Фамиль Велиев
— вынесла в диктанте и «аллею» с двумя «л», и «проект» этот дурацкий с дурацкой «е», хотя там отчётливо слышится «э», и даже мой нищий глагол «сэкономить», в который так и хочется впихнуть какой-нибудь разделительный твёрдый знак, ну или хотя бы мягкий, — мягкий хотя бы можно, мягонький? Для нежности чувств! Вроде ведь радость! Вроде сэкономил! В последний, быстро истекающий день головокружительной акции схватил торжественно и бодро три губки для посуды по цене двух, и на душе сразу сделалось мягко! Можно? Ну пожалуйста! — Ни в коем случае. Ни твёрдый, ни мягкий. — Ну и не надо! Ну и чёрт с вами! — Вынесла, превозмогла, обошла все до единой препоны, как вдруг...

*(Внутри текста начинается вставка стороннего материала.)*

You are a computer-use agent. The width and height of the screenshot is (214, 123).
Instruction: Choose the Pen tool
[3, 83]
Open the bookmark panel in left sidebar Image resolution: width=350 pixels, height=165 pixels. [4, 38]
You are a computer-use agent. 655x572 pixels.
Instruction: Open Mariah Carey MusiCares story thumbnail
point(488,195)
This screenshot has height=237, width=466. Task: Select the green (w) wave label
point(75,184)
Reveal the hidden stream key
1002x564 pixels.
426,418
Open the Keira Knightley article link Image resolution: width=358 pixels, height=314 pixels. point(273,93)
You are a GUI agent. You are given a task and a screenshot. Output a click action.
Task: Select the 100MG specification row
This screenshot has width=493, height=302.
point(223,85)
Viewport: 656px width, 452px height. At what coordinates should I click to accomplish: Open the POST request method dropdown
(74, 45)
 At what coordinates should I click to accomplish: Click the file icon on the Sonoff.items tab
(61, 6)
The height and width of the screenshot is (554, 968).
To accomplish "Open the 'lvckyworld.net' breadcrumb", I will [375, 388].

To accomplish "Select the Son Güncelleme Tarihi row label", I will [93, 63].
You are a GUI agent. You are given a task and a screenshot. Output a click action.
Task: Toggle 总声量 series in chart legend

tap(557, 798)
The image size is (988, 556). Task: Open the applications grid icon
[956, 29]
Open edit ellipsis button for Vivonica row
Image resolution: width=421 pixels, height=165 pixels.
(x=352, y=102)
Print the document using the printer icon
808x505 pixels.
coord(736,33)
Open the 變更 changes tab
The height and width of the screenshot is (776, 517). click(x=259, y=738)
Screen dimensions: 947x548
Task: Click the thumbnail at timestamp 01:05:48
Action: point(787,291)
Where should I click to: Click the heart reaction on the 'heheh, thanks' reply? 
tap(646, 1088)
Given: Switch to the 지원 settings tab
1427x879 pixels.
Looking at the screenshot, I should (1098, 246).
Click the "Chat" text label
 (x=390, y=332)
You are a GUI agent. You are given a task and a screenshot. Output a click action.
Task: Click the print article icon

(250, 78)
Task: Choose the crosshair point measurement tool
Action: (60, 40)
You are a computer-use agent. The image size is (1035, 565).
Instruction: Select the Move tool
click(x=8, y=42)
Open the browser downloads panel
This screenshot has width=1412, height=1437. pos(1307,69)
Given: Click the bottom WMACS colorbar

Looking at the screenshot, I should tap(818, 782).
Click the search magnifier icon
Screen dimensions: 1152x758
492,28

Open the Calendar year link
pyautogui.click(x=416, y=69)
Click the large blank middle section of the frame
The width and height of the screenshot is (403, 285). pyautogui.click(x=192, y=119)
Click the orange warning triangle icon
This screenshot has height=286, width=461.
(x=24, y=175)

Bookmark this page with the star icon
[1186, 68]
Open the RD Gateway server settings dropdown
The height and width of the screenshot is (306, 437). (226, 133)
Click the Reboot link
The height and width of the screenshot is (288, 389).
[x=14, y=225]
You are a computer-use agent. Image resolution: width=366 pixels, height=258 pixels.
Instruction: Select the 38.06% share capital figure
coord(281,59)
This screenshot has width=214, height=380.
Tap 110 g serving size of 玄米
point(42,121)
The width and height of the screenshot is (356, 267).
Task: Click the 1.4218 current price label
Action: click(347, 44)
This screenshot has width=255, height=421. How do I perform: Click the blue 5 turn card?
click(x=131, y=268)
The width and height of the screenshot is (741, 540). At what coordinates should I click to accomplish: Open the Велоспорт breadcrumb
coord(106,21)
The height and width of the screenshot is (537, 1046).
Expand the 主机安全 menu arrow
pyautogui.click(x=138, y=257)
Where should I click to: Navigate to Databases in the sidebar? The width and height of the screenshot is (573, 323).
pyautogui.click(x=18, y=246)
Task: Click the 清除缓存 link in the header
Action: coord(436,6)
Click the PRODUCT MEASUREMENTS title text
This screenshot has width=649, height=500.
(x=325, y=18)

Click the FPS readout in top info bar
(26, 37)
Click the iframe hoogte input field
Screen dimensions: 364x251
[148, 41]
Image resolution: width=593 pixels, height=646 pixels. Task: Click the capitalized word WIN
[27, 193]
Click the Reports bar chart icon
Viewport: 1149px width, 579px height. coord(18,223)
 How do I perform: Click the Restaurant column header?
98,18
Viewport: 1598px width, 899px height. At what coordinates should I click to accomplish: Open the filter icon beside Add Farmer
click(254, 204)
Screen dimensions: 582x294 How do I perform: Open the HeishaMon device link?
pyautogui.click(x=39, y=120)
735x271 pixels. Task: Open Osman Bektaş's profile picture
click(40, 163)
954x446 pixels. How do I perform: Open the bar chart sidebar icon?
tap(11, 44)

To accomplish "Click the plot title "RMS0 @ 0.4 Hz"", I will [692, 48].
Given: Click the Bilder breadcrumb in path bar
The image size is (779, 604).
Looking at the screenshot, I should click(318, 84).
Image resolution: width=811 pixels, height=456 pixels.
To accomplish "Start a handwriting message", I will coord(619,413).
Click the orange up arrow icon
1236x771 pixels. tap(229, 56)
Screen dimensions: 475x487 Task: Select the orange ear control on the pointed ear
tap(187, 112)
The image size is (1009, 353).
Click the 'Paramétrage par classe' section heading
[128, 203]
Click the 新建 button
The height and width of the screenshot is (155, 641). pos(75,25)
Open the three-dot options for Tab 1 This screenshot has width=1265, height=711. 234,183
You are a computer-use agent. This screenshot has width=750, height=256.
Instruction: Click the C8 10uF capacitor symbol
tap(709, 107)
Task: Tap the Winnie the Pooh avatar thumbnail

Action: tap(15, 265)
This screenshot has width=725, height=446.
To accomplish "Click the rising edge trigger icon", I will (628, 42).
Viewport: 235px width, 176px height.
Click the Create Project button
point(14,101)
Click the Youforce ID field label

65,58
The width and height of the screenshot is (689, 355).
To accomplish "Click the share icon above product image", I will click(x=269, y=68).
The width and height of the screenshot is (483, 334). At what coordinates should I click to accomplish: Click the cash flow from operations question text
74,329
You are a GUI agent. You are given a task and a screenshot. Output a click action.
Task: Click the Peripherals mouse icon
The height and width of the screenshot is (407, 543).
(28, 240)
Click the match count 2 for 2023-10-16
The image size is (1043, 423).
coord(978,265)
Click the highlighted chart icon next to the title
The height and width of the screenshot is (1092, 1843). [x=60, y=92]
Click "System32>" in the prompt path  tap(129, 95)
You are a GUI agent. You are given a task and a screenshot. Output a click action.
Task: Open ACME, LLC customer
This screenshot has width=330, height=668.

Видите ли, даже наипрочнейшую в мире сталь можно аккуратненько расплавить — надо просто посидеть и тихонько погреть, долго-долго, нудно-нудно.
Точки плавления ученица достигла на совершенно, казалось бы, безобидном слове — «двухъярусный», — не смогла, не сдюжила, превратилась всё-таки в раскалённую гущу.
Всё негодование, всю глубину своей отчаянной тоски перед лицом — или лучше сказать рылом? отвратительною маской? — русской орфографии она выразила в одном-единственном слове, разделив его надвое от полноты чувств.
«Двух яростный».
Да…
Я понимаю...
Я правда понимаю...
Это тот случай, когда одной ярости как будто бы мало.